Et comment le Sefer Tora a-t-il été apporté en Israël ?

« Nous avons également enquêté sur cela, et il s’avère que la personne qui a apporté le livre en Israël était Shaul, le fils de Salman Saleh Sasson, lorsqu’il a immigré en Israël en 1951. Apporter des livres de la Tora en Israël n’était pas du tout facile à cette époque, puisque chaque immigrant était autorisé à apporter avec lui une valise pesant 30 kg. Et comme ces gens essayaient d’apporter autant de biens que possible, c’était une limite très difficile. Shaul a réussi, mais comme nous l’avons appris, dès alors qu’il descendait de l’avion, le livre de la Tora lui a été pris par les douaniers et transféré dans les entrepôts de l’agence juive dans le port de Jaffa, avec des centaines de rouleaux de la Tora supplémentaires ramenés d’Irak.

« Afin de lui rendre le livre de la Tora, il a été demandé à Shaul Sasson de produire un certificat officiel de l’Association des Immigrants de Babylone à Tel-Aviv ou à Jérusalem, attestant qu’il est bien le propriétaire de l’objet. Plus tard, un brouillon de ce certificat a été trouvé dans le Babylon Immigrants Archive à Tel-Aviv, qui au fil des ans est devenu une « organisation externe de l’Irak en Israël ».

Le destin des livres

Ici, selon Behar-Levi, vient la partie triste de l’histoire des livres de la Tora qui ont été apportés en Israël depuis l’Irak, car après avoir été sauvés de là par des moyens inhabituels, parfois en échange d’un pot-de-vin ou en contournant des pays, ils ont été amenés dans les entrepôts de l’agence juive et n’en ont pas été rendus avant la présentation de certificats prouvant la propriété directe de ces livres de la Tora.

« Entre-temps, » dit-elle, « en 1952, un incendie s’est déclaré dans l’entrepôt des livres de la Tora, et bon nombre des centaines de livres de la Torah qui se trouvaient dans l’entrepôt ont pris feu. Après cela, l’agence a décidé de ne pas continuer à stocker les livres de la Tora de manière centralisée, et les livres qui ont survécu à l’incendie et dont les propriétaires n’ont pas pu prouver leur propriété ont été dispersés dans des maisons de prière qui ont été établies dans les camps de transit et dans les concentrations d’immigrants.

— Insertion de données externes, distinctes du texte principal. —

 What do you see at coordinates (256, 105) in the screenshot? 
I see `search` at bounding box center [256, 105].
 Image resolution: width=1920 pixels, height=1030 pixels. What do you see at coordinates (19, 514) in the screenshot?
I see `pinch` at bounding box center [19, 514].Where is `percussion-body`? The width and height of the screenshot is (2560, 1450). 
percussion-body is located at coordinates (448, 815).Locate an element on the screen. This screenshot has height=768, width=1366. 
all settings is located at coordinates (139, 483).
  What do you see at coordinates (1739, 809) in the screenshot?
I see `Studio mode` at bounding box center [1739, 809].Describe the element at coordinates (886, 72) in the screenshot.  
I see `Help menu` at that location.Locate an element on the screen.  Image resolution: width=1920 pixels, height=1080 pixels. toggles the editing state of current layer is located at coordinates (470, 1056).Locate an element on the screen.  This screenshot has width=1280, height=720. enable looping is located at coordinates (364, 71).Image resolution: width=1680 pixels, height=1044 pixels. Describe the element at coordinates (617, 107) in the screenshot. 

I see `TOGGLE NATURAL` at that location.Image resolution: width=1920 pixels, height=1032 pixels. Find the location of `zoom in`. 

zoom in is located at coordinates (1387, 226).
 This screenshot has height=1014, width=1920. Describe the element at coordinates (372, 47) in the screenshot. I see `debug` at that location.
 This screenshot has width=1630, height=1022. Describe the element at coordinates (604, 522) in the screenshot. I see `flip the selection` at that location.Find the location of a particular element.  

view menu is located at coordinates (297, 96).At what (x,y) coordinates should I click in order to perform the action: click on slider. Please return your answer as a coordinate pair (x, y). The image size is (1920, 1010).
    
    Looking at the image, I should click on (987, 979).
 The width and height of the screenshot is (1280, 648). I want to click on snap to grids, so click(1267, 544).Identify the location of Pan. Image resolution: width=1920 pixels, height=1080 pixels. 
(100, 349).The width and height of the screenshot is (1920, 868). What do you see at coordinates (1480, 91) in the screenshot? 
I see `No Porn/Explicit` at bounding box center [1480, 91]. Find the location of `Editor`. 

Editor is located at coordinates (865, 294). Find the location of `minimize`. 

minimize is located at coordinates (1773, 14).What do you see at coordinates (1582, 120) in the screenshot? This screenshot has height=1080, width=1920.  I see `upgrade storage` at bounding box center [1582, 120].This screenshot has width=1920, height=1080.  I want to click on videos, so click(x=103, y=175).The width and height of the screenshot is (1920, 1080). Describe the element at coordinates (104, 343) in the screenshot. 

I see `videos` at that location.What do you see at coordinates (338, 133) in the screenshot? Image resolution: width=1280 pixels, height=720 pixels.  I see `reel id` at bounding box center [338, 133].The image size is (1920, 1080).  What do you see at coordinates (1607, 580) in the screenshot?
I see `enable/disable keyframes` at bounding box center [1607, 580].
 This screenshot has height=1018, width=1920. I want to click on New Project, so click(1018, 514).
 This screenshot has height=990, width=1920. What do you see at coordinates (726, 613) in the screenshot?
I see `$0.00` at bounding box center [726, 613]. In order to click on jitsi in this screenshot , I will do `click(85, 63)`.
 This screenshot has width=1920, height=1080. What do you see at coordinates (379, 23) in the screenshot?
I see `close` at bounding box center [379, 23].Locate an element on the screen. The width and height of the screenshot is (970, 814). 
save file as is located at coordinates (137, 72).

Et qu’est-il arrivé au livre de la Tora de la famille Sasson ?

« Selon les archives que nous avons, Shaul Sasson a pu prouver sa propriété de ce livre de la Tora et il a été déposé à la synagogue ‘Aram Nahraim’ à Tel-Aviv – située au 47 rue Nachalat Binyamin, elle est la première synagogue babylonienne à être établie dans la ville et a été établie dès 1933. À partir des années 1950, la synagogue est devenue un pôle d’attraction pour les immigrants babyloniens et de nombreux commerçants d’origine irakienne qui vivaient et opéré dans la région.

Behar-Levi souligne que la particularité de ce Sefer Tora réside dans sa grande splendeur, et du fait qu’il a été apporté en Israël et a même survécu au grand incendie dans les entrepôts de l’agence, « c’est pourquoi nous avons choisi de consacrer cette exposition pour révéler son histoire particulière », conclut-elle.